* **WORK REQUIRED**
How many lines in the listing contain the string "beside", counting case? Reply with the number alone.
'''
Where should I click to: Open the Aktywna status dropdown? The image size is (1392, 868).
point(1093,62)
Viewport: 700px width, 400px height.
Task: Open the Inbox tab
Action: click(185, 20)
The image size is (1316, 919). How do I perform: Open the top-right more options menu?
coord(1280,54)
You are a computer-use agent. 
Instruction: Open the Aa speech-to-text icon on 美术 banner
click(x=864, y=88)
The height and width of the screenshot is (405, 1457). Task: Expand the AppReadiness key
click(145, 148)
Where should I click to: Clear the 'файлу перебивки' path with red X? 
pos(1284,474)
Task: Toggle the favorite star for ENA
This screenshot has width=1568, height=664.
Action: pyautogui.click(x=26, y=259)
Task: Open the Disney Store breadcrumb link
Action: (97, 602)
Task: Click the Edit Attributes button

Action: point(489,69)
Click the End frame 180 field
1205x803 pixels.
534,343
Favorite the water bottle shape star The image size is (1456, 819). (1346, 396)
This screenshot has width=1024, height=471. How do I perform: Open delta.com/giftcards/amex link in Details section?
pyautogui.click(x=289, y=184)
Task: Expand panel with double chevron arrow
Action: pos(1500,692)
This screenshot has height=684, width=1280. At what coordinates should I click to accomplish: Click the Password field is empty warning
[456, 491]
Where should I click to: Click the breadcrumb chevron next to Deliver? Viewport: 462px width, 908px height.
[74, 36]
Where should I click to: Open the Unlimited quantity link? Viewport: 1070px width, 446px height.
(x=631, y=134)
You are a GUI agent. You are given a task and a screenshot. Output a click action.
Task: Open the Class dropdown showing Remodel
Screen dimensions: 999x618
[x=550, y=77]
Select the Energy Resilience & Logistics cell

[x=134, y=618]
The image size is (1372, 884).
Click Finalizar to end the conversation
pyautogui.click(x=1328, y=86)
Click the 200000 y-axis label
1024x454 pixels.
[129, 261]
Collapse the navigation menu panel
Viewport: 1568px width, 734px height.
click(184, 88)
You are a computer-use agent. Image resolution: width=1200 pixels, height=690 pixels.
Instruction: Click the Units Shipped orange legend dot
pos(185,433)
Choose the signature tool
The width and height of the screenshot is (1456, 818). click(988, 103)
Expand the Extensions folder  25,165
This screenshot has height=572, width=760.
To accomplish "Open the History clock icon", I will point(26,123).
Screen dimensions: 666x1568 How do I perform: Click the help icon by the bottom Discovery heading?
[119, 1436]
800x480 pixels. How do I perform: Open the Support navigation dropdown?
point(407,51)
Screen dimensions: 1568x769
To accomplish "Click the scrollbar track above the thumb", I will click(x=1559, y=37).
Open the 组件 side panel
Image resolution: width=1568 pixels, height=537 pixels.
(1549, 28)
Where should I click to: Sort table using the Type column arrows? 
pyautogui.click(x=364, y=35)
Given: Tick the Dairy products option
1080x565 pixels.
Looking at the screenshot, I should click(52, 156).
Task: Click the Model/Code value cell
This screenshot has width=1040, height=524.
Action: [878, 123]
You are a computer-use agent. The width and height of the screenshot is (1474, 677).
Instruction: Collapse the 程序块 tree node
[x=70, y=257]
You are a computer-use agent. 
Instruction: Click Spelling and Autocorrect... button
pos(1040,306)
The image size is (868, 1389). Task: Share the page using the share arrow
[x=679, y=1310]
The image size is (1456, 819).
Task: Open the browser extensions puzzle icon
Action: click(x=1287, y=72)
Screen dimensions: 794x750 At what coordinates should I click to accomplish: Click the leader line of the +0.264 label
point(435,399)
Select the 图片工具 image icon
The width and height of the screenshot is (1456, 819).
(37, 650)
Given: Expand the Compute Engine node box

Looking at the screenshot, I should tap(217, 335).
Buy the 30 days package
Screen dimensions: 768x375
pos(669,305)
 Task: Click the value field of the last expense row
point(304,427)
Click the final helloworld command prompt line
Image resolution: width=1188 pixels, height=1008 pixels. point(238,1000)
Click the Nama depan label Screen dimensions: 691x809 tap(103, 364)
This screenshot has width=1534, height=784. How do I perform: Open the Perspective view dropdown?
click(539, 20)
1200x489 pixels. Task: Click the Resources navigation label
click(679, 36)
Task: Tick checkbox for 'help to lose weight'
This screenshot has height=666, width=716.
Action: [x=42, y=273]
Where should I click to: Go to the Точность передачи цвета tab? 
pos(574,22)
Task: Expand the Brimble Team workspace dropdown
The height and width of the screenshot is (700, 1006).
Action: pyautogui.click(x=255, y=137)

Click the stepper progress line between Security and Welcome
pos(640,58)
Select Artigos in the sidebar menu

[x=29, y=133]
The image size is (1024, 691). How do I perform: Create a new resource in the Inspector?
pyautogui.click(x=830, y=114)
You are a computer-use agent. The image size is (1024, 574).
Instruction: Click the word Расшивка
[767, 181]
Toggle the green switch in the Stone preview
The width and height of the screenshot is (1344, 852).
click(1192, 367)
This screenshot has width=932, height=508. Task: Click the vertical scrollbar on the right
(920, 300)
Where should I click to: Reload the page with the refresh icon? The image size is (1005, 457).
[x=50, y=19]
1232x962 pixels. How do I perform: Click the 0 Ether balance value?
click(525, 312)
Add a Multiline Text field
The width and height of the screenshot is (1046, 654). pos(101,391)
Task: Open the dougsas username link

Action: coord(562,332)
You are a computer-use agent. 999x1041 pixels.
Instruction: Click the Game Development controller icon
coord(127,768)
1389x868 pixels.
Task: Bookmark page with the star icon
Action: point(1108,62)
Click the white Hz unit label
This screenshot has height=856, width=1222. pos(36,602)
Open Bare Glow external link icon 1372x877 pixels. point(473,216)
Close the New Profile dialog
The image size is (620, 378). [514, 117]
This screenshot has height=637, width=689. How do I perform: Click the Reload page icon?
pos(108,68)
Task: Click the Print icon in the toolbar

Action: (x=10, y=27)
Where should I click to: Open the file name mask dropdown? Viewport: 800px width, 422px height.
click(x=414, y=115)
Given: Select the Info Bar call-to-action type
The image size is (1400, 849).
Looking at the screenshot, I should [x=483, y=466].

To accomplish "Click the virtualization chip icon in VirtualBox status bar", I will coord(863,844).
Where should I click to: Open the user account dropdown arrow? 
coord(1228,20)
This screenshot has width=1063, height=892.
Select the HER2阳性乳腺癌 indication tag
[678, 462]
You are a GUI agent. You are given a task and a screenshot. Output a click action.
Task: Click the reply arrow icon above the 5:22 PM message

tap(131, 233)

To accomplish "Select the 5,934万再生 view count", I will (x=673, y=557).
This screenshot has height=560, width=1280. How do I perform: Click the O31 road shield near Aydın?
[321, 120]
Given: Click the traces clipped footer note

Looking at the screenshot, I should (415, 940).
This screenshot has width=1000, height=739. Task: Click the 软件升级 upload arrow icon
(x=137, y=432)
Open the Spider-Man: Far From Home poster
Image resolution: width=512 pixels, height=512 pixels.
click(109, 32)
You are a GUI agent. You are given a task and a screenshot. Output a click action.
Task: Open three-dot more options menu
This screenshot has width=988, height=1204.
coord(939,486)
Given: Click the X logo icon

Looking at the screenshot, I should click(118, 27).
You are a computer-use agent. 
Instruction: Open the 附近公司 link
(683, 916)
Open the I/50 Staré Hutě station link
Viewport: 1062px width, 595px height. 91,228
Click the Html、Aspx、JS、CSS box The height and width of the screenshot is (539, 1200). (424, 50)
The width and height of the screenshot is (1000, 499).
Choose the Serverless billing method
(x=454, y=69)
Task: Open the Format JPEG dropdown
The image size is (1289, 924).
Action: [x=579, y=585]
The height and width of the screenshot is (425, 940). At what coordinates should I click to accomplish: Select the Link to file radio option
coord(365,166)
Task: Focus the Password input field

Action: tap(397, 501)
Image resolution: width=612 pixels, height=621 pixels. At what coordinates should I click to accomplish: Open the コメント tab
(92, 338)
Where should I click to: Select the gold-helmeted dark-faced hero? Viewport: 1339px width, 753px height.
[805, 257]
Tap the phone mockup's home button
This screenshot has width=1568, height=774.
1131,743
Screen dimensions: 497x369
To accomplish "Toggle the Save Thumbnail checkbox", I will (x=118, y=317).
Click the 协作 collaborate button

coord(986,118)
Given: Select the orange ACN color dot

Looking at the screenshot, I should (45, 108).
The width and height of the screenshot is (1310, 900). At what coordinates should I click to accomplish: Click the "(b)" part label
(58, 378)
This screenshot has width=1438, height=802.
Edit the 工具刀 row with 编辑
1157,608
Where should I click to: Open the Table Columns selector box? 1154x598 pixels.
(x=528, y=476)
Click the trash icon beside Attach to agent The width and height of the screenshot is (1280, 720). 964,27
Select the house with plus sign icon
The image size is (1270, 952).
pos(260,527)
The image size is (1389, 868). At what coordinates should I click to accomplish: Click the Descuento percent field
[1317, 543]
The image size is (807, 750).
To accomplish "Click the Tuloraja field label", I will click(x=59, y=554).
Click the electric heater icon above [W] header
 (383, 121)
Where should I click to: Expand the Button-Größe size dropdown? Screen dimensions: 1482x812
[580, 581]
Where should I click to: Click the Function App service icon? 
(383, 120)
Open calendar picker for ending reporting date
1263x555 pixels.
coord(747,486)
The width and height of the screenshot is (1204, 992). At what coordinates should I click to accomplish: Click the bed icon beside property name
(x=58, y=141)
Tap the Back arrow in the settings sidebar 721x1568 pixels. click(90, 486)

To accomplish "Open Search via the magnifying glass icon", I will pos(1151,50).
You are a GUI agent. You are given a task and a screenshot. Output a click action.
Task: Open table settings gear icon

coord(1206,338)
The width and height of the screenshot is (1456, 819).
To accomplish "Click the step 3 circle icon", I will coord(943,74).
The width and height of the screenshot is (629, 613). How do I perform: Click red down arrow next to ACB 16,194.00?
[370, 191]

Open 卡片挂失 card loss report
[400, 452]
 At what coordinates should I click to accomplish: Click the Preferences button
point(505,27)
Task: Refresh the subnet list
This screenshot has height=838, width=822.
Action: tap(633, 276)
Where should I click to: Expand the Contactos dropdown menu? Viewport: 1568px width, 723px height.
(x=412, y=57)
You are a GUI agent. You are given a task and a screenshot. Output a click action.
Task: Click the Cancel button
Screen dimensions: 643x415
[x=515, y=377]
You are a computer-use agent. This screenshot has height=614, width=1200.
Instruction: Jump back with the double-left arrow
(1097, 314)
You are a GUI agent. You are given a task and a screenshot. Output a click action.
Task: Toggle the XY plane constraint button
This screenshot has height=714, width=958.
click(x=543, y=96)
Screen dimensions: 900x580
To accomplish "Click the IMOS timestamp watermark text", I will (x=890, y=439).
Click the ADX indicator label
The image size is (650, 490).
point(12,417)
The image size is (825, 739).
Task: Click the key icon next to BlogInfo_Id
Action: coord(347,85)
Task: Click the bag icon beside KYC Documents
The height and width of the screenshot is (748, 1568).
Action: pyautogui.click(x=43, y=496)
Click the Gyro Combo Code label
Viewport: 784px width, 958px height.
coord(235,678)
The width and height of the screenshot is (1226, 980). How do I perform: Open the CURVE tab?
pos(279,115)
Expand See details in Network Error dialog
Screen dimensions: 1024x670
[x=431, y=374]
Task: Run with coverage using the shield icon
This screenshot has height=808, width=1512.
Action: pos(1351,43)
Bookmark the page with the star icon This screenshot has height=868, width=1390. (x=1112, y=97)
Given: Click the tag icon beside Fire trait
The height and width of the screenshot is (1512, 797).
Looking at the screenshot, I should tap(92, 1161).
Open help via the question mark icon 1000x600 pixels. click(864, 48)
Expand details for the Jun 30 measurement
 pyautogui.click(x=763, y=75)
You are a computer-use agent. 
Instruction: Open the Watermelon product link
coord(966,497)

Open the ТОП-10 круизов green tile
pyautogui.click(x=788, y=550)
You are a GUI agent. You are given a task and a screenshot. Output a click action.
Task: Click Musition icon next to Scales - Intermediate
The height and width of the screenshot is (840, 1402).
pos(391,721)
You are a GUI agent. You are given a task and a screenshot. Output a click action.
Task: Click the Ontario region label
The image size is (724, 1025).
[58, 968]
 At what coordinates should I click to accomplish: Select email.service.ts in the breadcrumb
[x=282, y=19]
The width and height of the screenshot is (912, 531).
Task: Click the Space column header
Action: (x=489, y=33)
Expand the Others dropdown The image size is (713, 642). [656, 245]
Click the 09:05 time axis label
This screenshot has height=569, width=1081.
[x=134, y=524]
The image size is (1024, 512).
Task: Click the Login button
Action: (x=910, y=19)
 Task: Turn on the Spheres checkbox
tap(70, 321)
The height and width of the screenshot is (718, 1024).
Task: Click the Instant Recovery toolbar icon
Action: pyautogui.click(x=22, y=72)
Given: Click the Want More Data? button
'''
* **IN RESPONSE**
4